Since its premiere at the Seattle Film Festival in May 2015, Paper Tigers has been screened in more than 250 venues across the United States, including its premiere in Rochester today. The film was incorporated into the session to illustrate how tenets of trauma-informed care can be, and have been, applied with the hopes of inspiring more local buy-in.
A panel discussion included Denise Quamina of the Rochester City School District and Jessie Joy of the Jamestown City School District, who have introduced trauma-informed care into their schools. They shared their successes and challenges, as well as practical steps to be more responsive to all students, while particularly helping those who have experienced or witnessed traumatic events.

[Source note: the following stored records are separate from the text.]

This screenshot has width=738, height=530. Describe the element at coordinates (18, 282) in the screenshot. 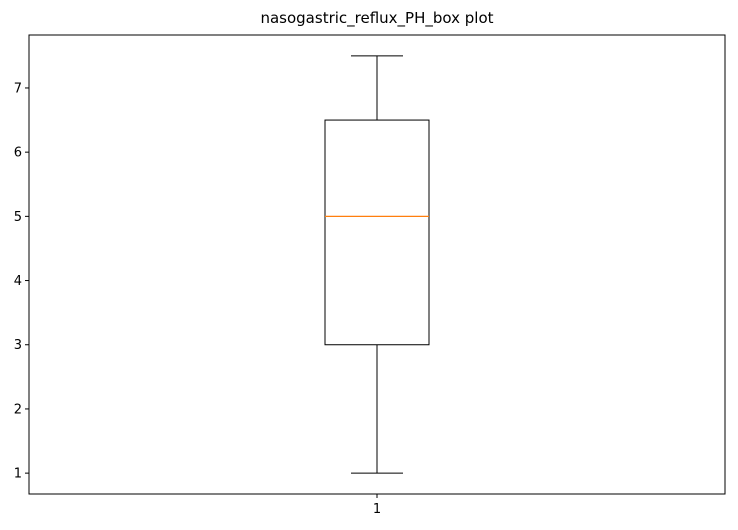

I see `y-tick-label: 4` at that location.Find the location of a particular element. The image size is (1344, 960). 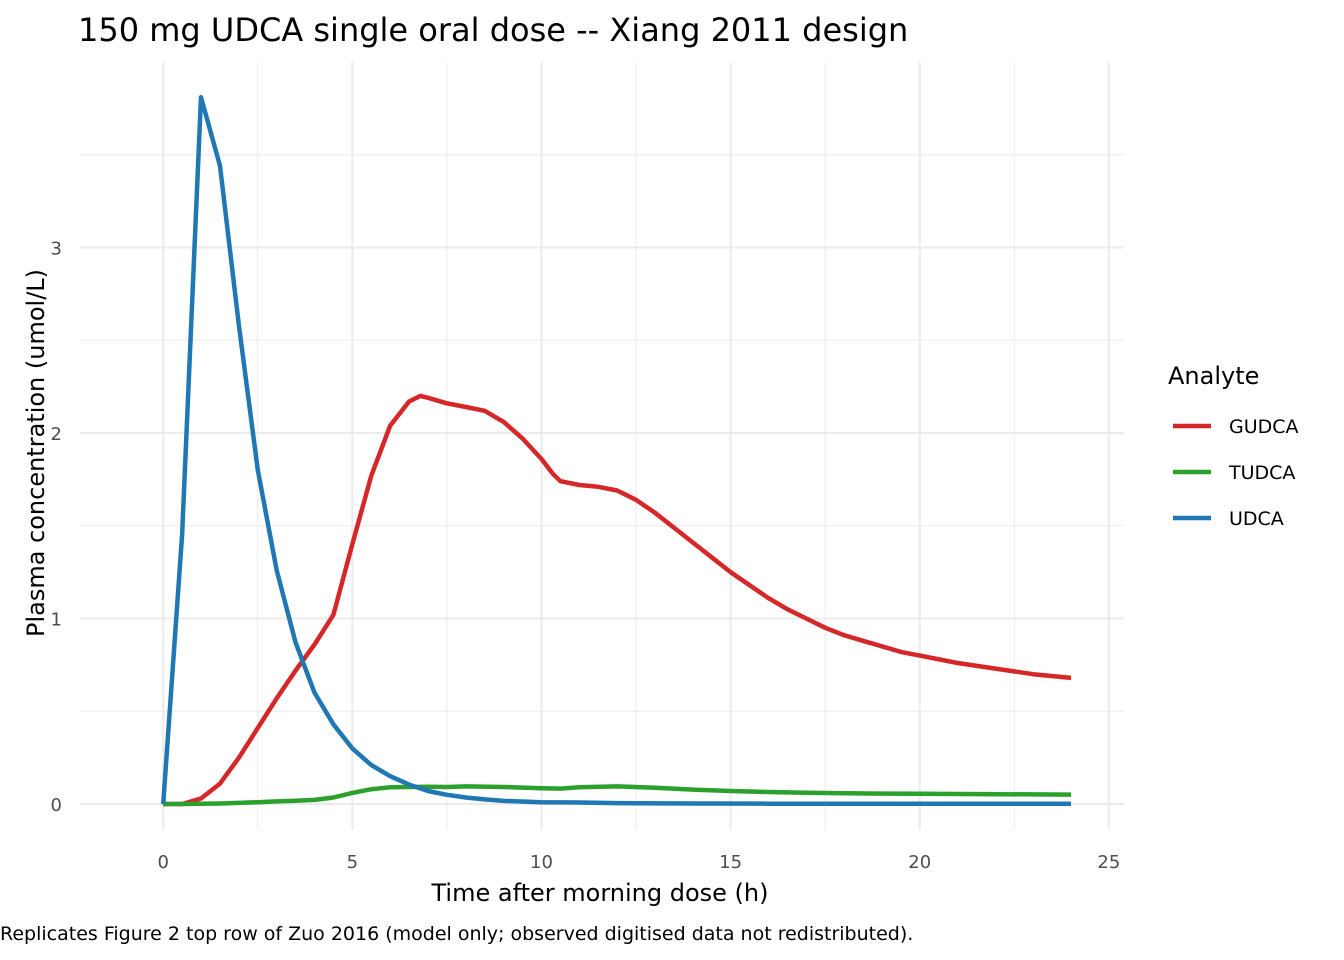

y-axis-ticks: 0 1 2 3 is located at coordinates (56, 528).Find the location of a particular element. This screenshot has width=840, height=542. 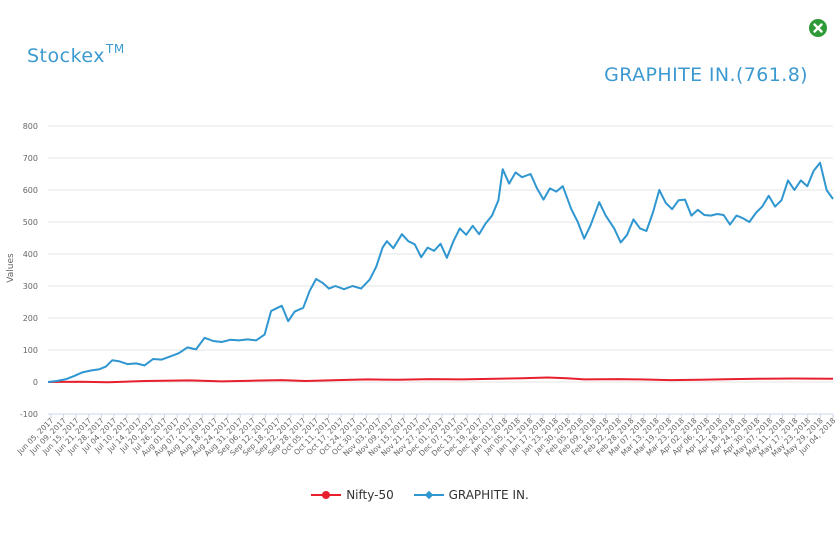

chart-legend: Nifty-50 GRAPHITE IN. is located at coordinates (420, 496).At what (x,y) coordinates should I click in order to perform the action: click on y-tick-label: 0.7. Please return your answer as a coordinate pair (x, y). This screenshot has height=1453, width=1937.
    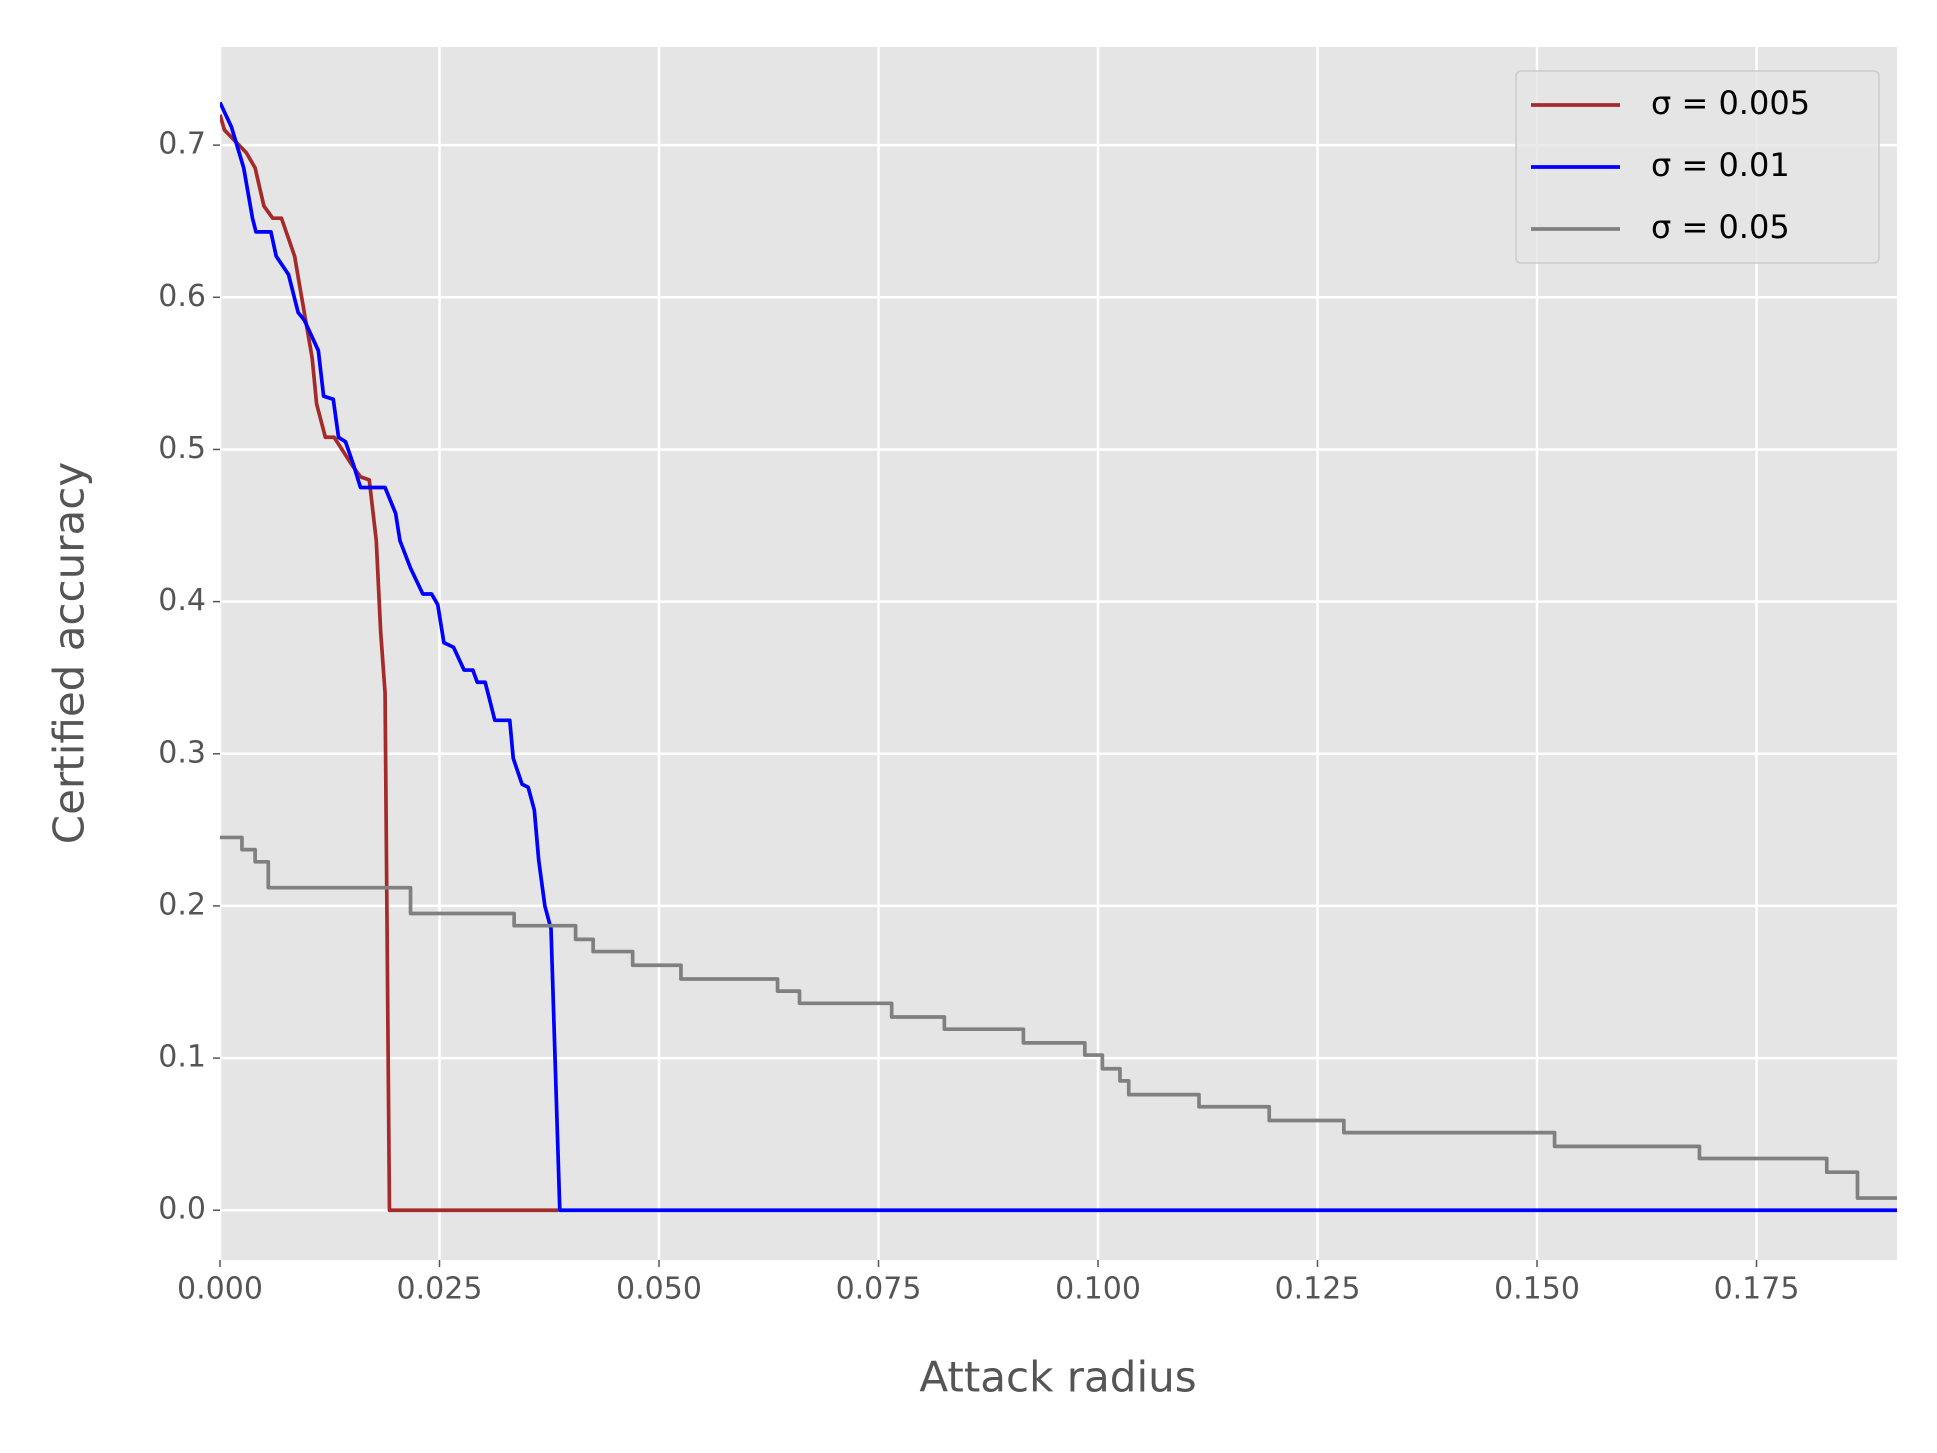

“Implementing trauma-informed care in our community is not adding to the workload of teachers, social workers, and other adults who work with children. It’s about adopting a new approach, a new way of thinking to better serve our youth,” says Hartstein.
Participants represented school districts from throughout Monroe County — East and West Irondequoit, Webster, Brockport, Greece, Spencerport, Rush Henrietta, Rochester, Pittsford, Penfield, Hilton, Honeoye Falls-Lima, Gates Chili, Fairport, East Rochester, and Brighton — and multiple community-based and government agencies.
“We were thrilled with the enthusiasm surrounding this event, and the fact that an extensive wait list was formed proves that our community is ready to get involved in this important work,” says Megan Bell, executive director at The Wilson Foundation, which co-sponsored the session.
Other sponsors included Coordinated Care Services, Inc., the Consortium on Trauma, Illness and Grief in Schools, Monroe County Office of Mental Health, and Rochester Area Community Foundation.